When referring to multiple Knorr vessels, the correct term is "Knerrir". A small boat used to travel from a boat to shore, carrying people or supplies. Liberty ship. An American merchant ship of the late Second World War period, designed for rapid building in large numbers, resulting in the earliest class of welded ships. Although these ships were not sail powered vessels and therefore really not supposed to be on this list these ships truly embodied the true spirit of the sail ship era and have been included out of respect for that.

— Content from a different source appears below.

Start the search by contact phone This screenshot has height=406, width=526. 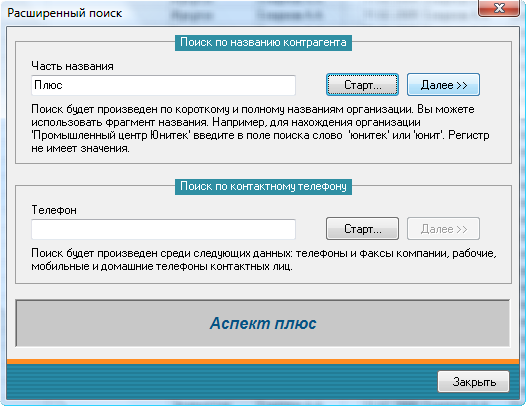tap(362, 229)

With two oar banks. Oar powered Viking ship with one square sail constructed for speed. Sailing vessel with a western style hull and Chinese style rigging. A sailing vessel with a lugsail rig, normally two-masted except when they were used for smuggling or as privateers, when a mizen was stepped right aft. Man of war. Term Album) to ships armed with cannon and propelled primarily by sails as opposed to a galley — propelled primarily by oars.

Mersey Flat. Two masted, doubled-ended barge with rounded bilges, carvel build and fully decked. Lateen-rigged sailing ships, also known as Navi.

Norfolk Wherry. The Norfolk wherry is a black-sailed trader, type of boat on The Broads in Norfolk. The packet ship was the workhorse of the passenger service. Paddle steamer. Steam-propelled, paddle-driven vessel, a name commonly applied to nineteenth century excursion steamers.

A Dutch ironclad. A swift dispatch row-sailing vessel used for courier and reconnaissance service, but sometimes for coastal patrols. An ancient warship propelled by 50 oars, 25 on each side. Small two masted vessel often used for carrying messages between the larger vessel of the fleet.

A small square rigged vessel. Type of seventeenth-century sailing vessel, similar to the xebec. Also known as a polacca. Washington is the U. This ship, the 11th San Antonio-class amphibious ship, was delivered to the Navy on Dec. So technically, its actual commission will be in Navy photo by Lance Davis. Commissioned on Dec. Plans call for another 12 Freedom-class vessels to join the Navy.

Wikimedia Commons. According to the Navy Leaguethe Navy has ten ships slated for commissioning through the end of next year. Three ships are planned for so far.